You can see the face of the dry box fit under the rod beam on te left. The face is held back 1/4".

Sealing the Parts

Now that everything is cut and fit, everything has to be disassembled and sealed with epoxy. The rod beam and deck support beams get flow coated with clear epoxy and finish sanded. The 1/4" Okoume plywood also gets flow coated and sanded. All of these parts are flow coated only and are not glassed. Oh boy!

Wednesday, October 1, 2014

Kingfisher Drift Boat Build - Rod Beams

Well it time to get back into some woodworking. I need a break from all the epoxying and sanding so the timing couldn't be better. I've glassed in the fore and aft pedestals and also the fore and aft level floors. The 3/4" conduit is installed for the anchor rope,

It's time to start on the "Rod Beams", the rod storage shelf, the dry boxes and the Decks. The rod beams, joists and dry boxes provide a lot of structure to the boat. It will stiffen up the boat once everything is epoxied into place. This will all be covered in the next number of posts.

1st Up - Build the Rod Beams

There are two lower level temporary spreaders that are about 10 1/2" on the floor. They give the boat structure will the dry storage boxes and the decks are installed. The rod beams set on top of these to establish the height off the floor. The rod beams are made from 4/4 stock milled to 13/16" x 2 1/2".

There are two rod beams that are 10' long, one each side of the boat, and the rift sawn white oak I have is 8'6". The first thing I have to do is to scarf two 6' long pieces together to make a 11' long piece. My board stretcher is busted.

I had to layout and cut scarf joints on each piece that are 8" long. I rough cut these on a jig I made for the table saw. and then made another jig to run a top bearing straight bit to fine tune the cut. (Difficult to explain without photos, sorry)

Once the cuts were made I sanded the scarfs with 80 grit to rough up the surface. I then mixed up some epoxy peanut butter and spread it on both scarf joints with an 1/8" notched trowel. I matched up the scarfs and clamped the joint together, careful not to starve the joint and squeeze out too much of the epoxy peanut butter.

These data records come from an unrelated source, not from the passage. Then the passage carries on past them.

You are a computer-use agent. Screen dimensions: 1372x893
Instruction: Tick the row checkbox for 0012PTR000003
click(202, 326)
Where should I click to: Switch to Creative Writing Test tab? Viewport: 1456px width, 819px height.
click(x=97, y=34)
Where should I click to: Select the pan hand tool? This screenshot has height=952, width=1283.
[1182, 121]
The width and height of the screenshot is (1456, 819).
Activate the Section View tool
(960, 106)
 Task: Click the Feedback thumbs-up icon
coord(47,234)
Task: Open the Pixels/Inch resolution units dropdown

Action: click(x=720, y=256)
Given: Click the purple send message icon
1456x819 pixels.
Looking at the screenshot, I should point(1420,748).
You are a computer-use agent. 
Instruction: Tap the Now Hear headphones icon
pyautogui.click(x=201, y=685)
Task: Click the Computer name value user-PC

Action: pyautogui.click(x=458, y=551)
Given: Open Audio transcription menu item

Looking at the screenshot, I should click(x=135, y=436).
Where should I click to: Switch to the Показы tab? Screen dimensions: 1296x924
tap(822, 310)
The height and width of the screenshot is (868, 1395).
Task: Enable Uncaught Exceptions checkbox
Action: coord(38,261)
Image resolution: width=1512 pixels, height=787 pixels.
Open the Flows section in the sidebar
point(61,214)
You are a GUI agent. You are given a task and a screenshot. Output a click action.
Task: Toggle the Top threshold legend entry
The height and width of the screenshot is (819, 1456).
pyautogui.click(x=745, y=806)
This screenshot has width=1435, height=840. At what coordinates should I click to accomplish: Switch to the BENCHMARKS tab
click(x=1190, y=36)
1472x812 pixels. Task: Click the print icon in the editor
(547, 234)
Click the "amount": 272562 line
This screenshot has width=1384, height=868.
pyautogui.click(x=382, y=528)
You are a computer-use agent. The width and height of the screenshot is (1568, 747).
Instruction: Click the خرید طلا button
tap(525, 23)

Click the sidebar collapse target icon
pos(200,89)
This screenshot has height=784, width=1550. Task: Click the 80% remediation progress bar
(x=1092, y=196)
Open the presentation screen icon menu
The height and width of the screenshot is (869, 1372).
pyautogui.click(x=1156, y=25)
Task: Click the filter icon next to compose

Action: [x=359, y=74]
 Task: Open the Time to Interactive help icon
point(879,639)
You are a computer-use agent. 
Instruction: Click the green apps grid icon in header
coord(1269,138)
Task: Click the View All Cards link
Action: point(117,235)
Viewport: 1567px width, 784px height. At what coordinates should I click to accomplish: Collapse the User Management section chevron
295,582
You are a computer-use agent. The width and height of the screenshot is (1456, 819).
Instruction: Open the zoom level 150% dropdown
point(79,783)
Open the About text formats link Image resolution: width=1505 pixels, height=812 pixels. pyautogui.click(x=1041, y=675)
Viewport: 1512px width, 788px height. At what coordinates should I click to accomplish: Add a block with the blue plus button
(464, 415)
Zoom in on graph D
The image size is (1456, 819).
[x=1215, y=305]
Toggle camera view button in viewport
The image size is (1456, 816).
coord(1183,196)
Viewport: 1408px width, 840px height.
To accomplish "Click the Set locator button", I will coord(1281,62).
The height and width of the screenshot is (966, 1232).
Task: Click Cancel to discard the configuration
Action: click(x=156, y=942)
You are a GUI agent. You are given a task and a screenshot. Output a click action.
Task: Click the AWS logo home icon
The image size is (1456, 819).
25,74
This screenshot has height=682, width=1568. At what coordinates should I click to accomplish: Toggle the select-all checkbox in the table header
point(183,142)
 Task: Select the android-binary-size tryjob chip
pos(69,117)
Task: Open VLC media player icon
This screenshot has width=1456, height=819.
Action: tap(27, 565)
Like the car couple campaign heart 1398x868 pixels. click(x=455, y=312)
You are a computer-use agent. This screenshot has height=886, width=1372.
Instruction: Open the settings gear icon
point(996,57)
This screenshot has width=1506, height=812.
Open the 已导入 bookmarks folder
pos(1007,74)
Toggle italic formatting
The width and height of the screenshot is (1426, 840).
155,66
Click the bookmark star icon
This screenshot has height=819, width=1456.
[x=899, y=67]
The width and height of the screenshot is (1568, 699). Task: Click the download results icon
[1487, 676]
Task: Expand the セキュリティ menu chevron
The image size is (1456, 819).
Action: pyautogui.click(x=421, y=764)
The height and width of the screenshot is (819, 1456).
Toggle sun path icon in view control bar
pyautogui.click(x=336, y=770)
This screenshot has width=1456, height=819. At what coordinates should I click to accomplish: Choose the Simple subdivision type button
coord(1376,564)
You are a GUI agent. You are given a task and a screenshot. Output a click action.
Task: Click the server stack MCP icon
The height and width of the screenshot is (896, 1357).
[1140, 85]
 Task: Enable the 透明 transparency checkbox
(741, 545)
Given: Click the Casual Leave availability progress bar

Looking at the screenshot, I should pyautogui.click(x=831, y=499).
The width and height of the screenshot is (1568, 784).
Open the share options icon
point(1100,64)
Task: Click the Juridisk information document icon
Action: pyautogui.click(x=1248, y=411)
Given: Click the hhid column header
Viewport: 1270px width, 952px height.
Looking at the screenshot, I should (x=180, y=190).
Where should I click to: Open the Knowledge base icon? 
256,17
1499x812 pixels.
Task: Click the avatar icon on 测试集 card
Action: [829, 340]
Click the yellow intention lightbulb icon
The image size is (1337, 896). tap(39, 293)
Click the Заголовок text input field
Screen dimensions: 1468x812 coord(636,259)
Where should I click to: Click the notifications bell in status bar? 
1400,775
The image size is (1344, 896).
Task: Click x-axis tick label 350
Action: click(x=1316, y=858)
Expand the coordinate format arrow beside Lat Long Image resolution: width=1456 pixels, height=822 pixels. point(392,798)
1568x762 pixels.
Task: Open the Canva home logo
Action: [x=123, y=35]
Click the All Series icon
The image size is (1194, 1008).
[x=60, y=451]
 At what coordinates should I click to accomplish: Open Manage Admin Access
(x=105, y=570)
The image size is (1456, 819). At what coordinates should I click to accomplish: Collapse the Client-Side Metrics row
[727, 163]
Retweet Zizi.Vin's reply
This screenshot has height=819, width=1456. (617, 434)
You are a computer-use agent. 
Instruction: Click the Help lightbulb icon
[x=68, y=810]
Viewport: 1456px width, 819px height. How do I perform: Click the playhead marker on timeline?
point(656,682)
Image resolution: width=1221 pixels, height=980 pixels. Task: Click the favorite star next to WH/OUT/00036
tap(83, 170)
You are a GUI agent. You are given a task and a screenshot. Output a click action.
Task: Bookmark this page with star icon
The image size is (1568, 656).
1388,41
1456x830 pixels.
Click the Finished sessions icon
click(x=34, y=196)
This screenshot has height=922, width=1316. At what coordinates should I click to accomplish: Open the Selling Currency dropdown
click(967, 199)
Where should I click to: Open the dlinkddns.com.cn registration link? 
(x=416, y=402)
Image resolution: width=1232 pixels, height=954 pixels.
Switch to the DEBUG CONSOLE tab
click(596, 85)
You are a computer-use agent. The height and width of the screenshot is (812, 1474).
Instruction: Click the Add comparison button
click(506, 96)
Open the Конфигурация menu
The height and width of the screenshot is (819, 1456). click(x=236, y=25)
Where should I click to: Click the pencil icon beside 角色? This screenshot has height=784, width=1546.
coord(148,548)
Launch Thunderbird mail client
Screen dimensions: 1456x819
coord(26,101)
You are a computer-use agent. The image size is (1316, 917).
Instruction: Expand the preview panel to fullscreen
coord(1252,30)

The next day I took the clamps off and sanded the rod beams. I now have two 10'4" long pieces. I cut these to 10'1" long.

The next step is to cut 2 pieces of 1/4" Okoume plywood that are 2 1/2" wide by 8' long. These will be attached to the bottom of the rod beam forming a sort of "L". with the 1/4" piece oriented towards the interior of the boat. This 1/4" piece will become the rod holder. There will be rod storage on both sides.

This photo shows the 1/4' material that has been screwed to the bottom of the rod beam set on top of the lower temporary spreader. The 1/4" x 8' long piece is centered on the 10'long rod beam. There will eventually be a trim piece attached to the 1/4" shelf.

The 1/4" is screwed into the rod beam with 1" long stainless steel screws. These screws will be left in. and sealed with epoxy.

The rod beams with the 1/4" material attached are them placed in the boat on top of the spreaders and placed so they are touching the sides and the distance between the two rod beams measured across the boat are equal. This takes some fiddling around but once you get them parallel make a mark on top of the spreaders as a reference.

Now the rod beams must be scribed into the sides and then cut to length. The total length needs to be roughly 10' long. If they asre a little shorter once they are massaged to fit it's ok. Scribe the rod beams and then clamp the beams to a workbench and make the cuts with a Japanese pull saw. Once they are cut fine tune the cut by sanding the ends. take your time and get them to fit right.

Here's one of the ends of a rod beam scribed to fit the sides.

Once the rod beams are cut, both rod beams should be the same length and the distance between them should be the same. The two rod beams should be parallel. 

When you are satisfied that the fit is correct. Take a pencil and mark around the beam ends were they meet the sides (4 locations). Remove the rod beam and drill two pilot holes from the inside to the outside. Then put the rod beams back in place and screw them in place from the outside. The screws will be temporary.

So at this point the two rod beams should be parallel and straight.